[Opening GIVEN RECORDS section]

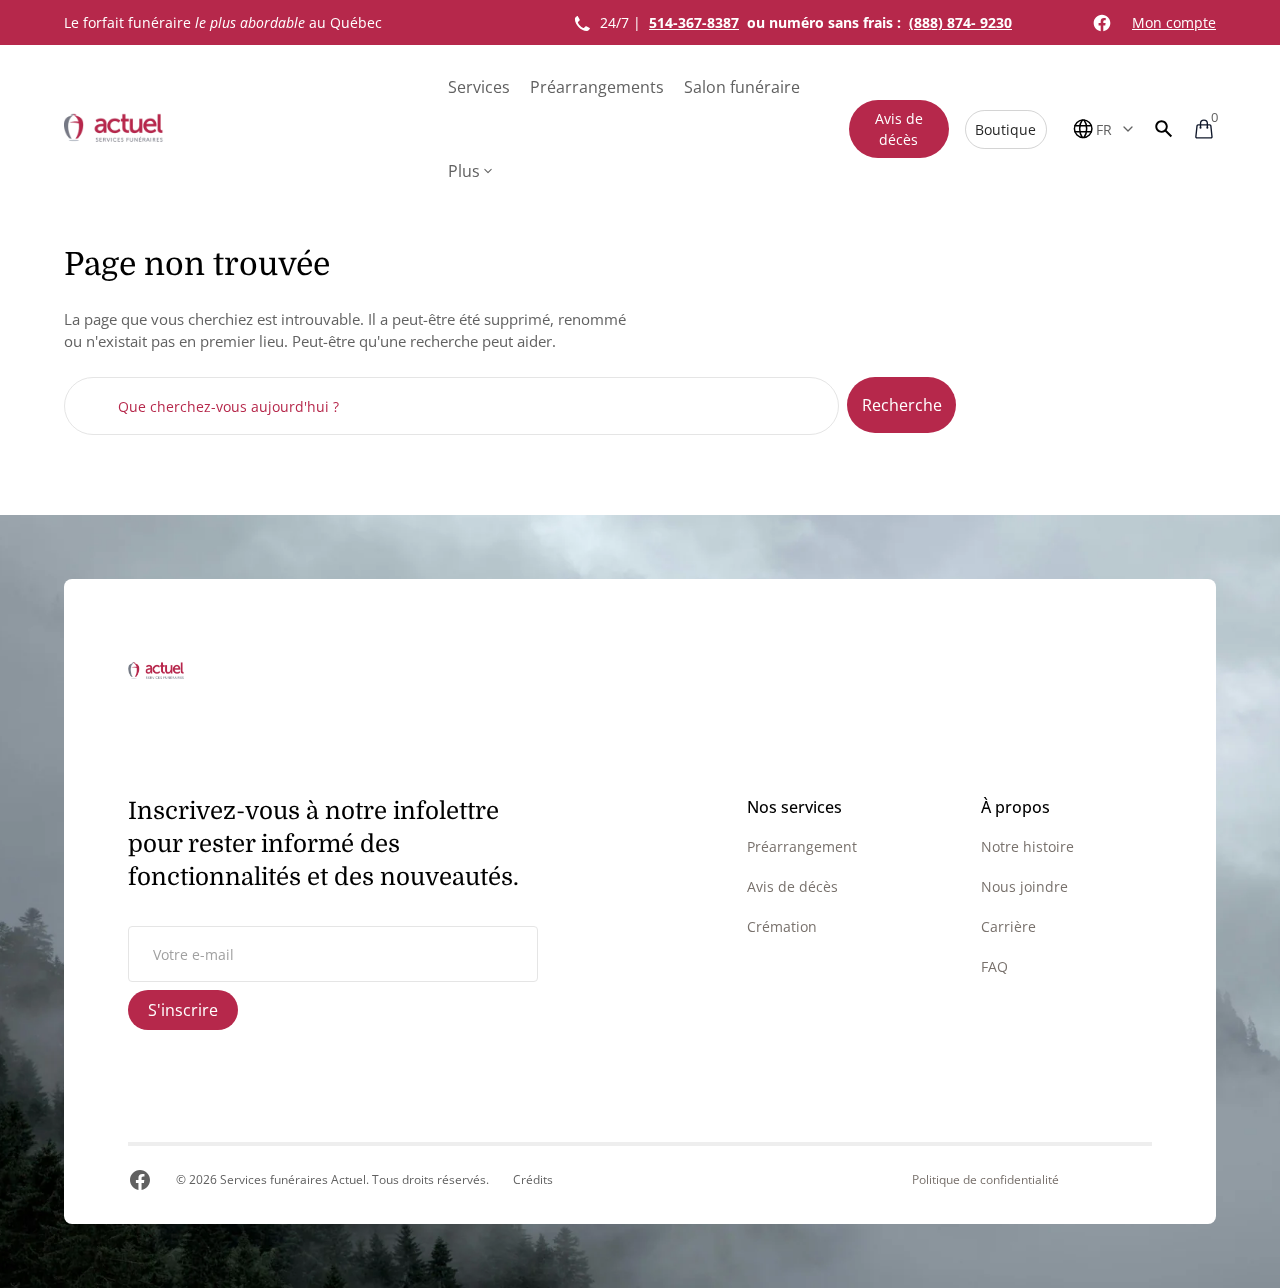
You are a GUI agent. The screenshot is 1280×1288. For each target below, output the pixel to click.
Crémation (782, 926)
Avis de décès (899, 129)
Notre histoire (1027, 846)
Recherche (902, 405)
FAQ (994, 966)
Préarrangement (802, 846)
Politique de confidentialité (985, 1180)
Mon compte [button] (1174, 22)
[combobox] (451, 406)
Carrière (1008, 926)
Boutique (1005, 129)
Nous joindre (1024, 886)
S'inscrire (183, 1010)
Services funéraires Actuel (293, 1179)
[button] (1164, 129)
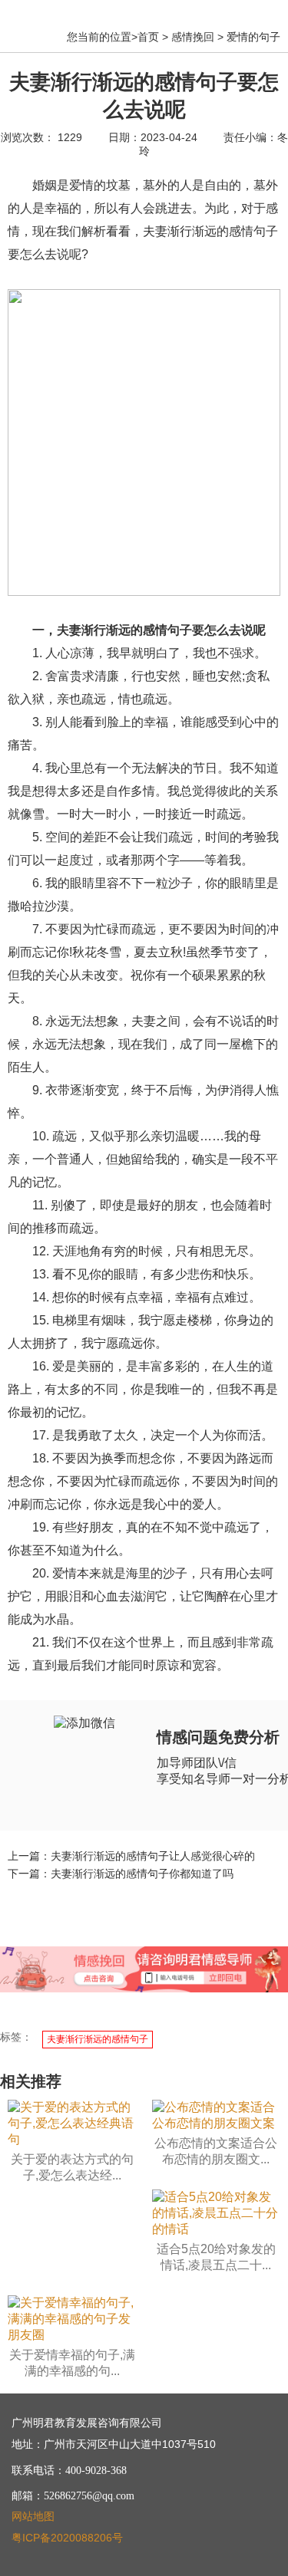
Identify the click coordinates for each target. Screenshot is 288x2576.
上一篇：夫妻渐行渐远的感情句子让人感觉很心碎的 (131, 1856)
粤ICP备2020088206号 (67, 2538)
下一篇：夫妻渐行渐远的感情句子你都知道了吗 (120, 1873)
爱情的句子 (253, 37)
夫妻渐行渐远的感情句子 (97, 2039)
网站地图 (33, 2516)
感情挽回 (192, 37)
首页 (148, 37)
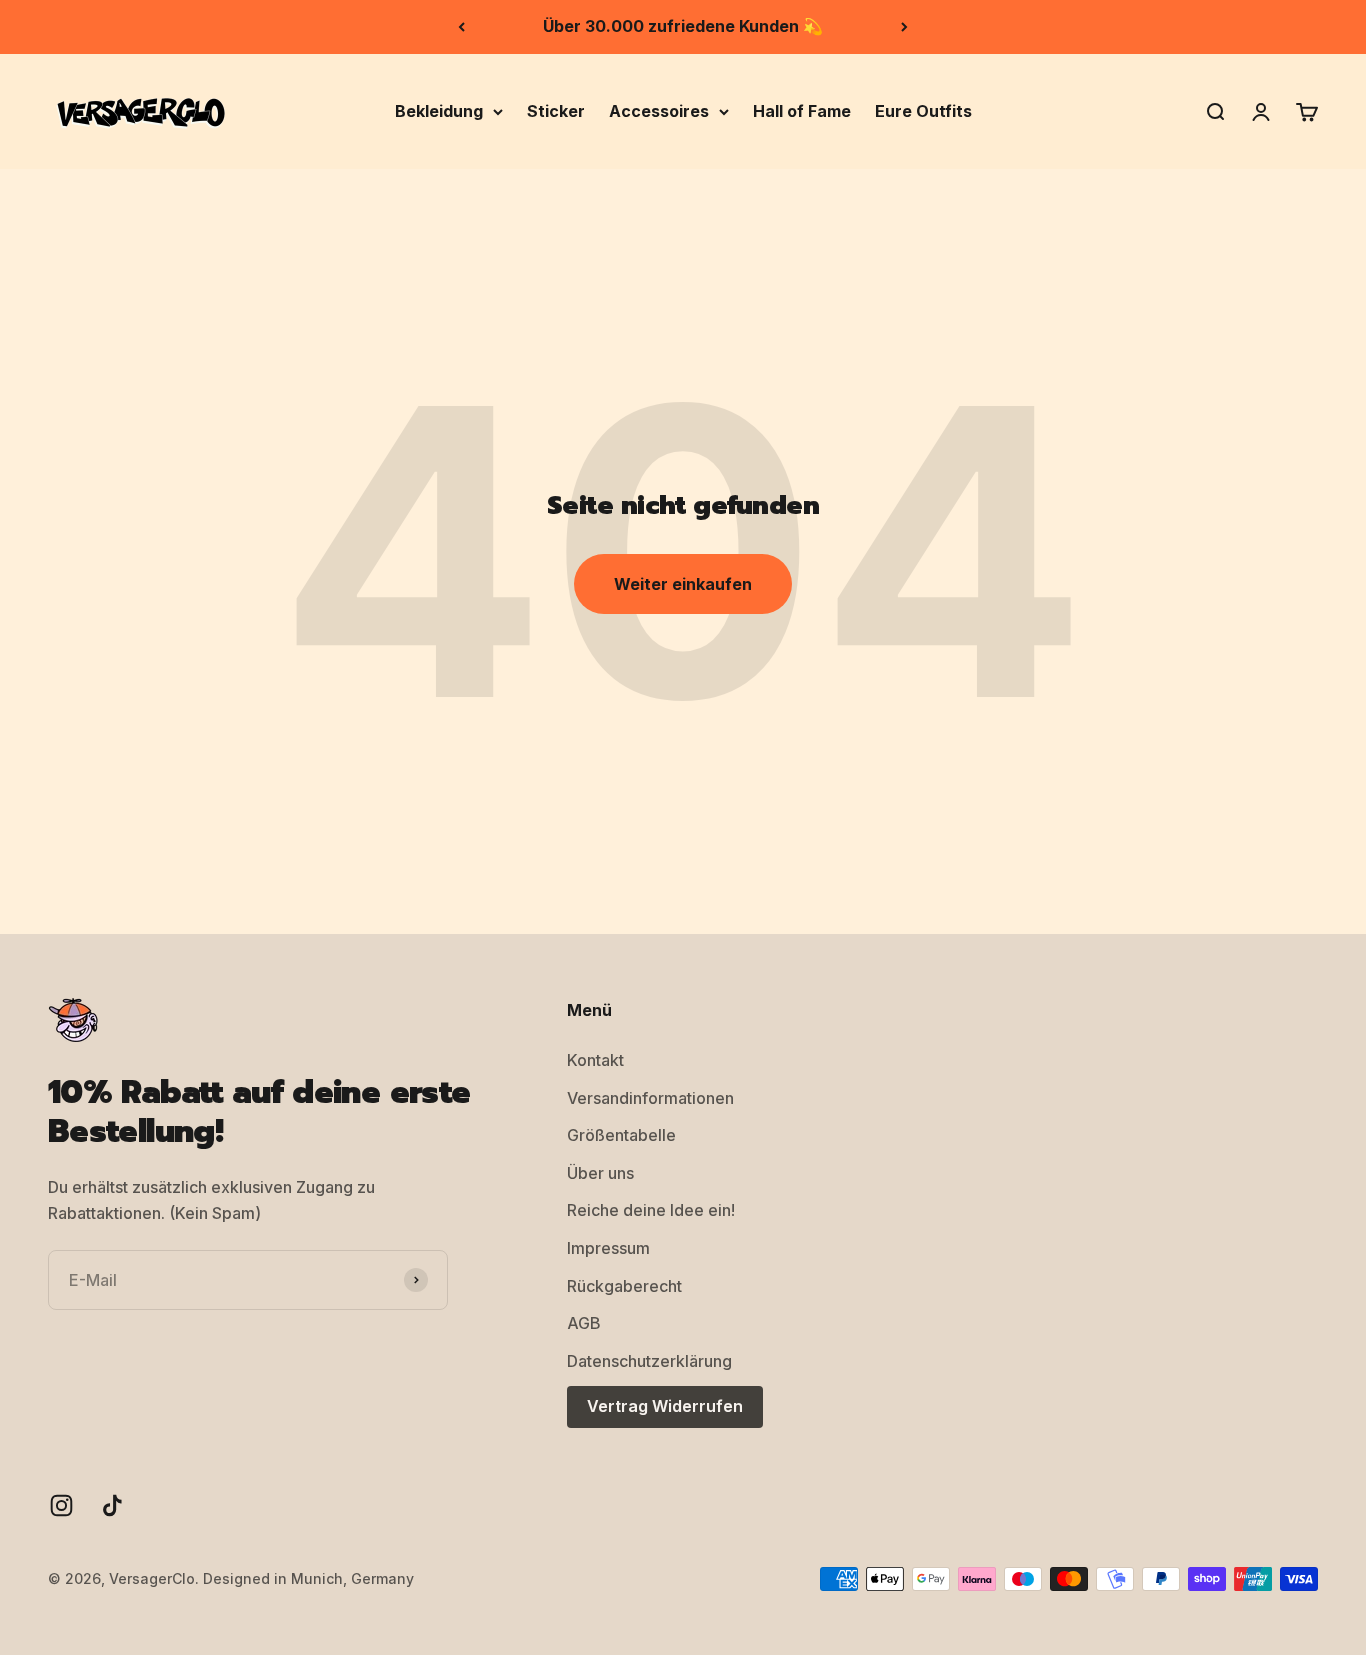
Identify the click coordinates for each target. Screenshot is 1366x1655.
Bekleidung (439, 110)
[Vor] (904, 27)
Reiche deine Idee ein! (651, 1210)
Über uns (600, 1173)
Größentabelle (621, 1135)
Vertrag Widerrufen (665, 1406)
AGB (584, 1323)
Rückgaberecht (624, 1286)
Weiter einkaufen (683, 584)
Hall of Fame (802, 110)
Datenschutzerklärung (649, 1361)
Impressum (608, 1248)
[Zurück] (461, 27)
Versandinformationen (650, 1098)
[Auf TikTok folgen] (112, 1505)
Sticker (556, 110)
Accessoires (659, 110)
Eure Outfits (923, 110)
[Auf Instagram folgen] (61, 1505)
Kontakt (595, 1060)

[Closing GIVEN RECORDS section]

TO DO: Across the data above, how many lines include the word "each"? Give only the count.

EXERCISE RESPONSE: 3